• [EXERCISE REQUIREMENTS]
An exact, complete copy of the entries that follow is needed.

• [Stored dataset items]

========

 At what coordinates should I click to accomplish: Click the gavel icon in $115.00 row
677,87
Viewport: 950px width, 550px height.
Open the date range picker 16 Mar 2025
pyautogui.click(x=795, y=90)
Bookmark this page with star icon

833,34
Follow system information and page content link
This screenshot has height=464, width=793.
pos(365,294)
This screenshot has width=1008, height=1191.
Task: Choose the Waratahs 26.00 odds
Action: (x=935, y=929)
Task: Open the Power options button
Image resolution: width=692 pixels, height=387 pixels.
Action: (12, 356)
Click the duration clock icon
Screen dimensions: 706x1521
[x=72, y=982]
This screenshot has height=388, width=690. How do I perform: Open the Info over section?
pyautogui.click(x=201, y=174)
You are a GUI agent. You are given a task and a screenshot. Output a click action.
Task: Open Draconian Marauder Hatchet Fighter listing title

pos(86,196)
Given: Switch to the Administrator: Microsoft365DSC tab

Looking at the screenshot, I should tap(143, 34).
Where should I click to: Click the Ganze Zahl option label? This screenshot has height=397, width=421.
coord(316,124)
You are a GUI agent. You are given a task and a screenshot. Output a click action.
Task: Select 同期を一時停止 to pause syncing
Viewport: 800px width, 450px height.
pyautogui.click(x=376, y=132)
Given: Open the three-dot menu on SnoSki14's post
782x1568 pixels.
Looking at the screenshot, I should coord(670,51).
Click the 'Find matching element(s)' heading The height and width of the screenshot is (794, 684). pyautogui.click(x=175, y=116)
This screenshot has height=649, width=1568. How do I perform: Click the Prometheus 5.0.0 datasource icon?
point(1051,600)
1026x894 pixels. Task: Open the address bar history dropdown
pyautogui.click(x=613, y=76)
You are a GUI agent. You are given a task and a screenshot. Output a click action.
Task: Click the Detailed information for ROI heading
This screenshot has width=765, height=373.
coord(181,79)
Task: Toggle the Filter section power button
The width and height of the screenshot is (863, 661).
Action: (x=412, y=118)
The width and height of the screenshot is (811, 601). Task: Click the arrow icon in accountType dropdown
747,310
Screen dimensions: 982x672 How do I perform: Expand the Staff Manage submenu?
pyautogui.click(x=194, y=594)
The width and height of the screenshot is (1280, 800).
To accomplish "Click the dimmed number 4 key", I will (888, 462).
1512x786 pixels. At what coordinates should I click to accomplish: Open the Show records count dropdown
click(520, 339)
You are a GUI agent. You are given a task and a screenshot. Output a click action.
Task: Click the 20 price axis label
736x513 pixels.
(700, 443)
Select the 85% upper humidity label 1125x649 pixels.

========

• [COMPLETED TASK]
 At what coordinates should I click to accomplish: Click the gavel icon in $115.00 row
677,87
Viewport: 950px width, 550px height.
Open the date range picker 16 Mar 2025
pyautogui.click(x=795, y=90)
Bookmark this page with star icon

833,34
Follow system information and page content link
This screenshot has height=464, width=793.
pos(365,294)
This screenshot has width=1008, height=1191.
Task: Choose the Waratahs 26.00 odds
Action: (x=935, y=929)
Task: Open the Power options button
Image resolution: width=692 pixels, height=387 pixels.
Action: (12, 356)
Click the duration clock icon
Screen dimensions: 706x1521
[x=72, y=982]
This screenshot has height=388, width=690. How do I perform: Open the Info over section?
pyautogui.click(x=201, y=174)
You are a GUI agent. You are given a task and a screenshot. Output a click action.
Task: Open Draconian Marauder Hatchet Fighter listing title

pos(86,196)
Given: Switch to the Administrator: Microsoft365DSC tab

Looking at the screenshot, I should tap(143, 34).
Where should I click to: Click the Ganze Zahl option label? This screenshot has height=397, width=421.
coord(316,124)
You are a GUI agent. You are given a task and a screenshot. Output a click action.
Task: Select 同期を一時停止 to pause syncing
Viewport: 800px width, 450px height.
pyautogui.click(x=376, y=132)
Given: Open the three-dot menu on SnoSki14's post
782x1568 pixels.
Looking at the screenshot, I should coord(670,51).
Click the 'Find matching element(s)' heading The height and width of the screenshot is (794, 684). pyautogui.click(x=175, y=116)
This screenshot has height=649, width=1568. How do I perform: Click the Prometheus 5.0.0 datasource icon?
point(1051,600)
1026x894 pixels. Task: Open the address bar history dropdown
pyautogui.click(x=613, y=76)
You are a GUI agent. You are given a task and a screenshot. Output a click action.
Task: Click the Detailed information for ROI heading
This screenshot has width=765, height=373.
coord(181,79)
Task: Toggle the Filter section power button
The width and height of the screenshot is (863, 661).
Action: (x=412, y=118)
The width and height of the screenshot is (811, 601). Task: Click the arrow icon in accountType dropdown
747,310
Screen dimensions: 982x672 How do I perform: Expand the Staff Manage submenu?
pyautogui.click(x=194, y=594)
The width and height of the screenshot is (1280, 800).
To accomplish "Click the dimmed number 4 key", I will (888, 462).
1512x786 pixels. At what coordinates should I click to accomplish: Open the Show records count dropdown
click(520, 339)
You are a GUI agent. You are given a task and a screenshot. Output a click action.
Task: Click the 20 price axis label
736x513 pixels.
(700, 443)
Select the 85% upper humidity label 1125x649 pixels.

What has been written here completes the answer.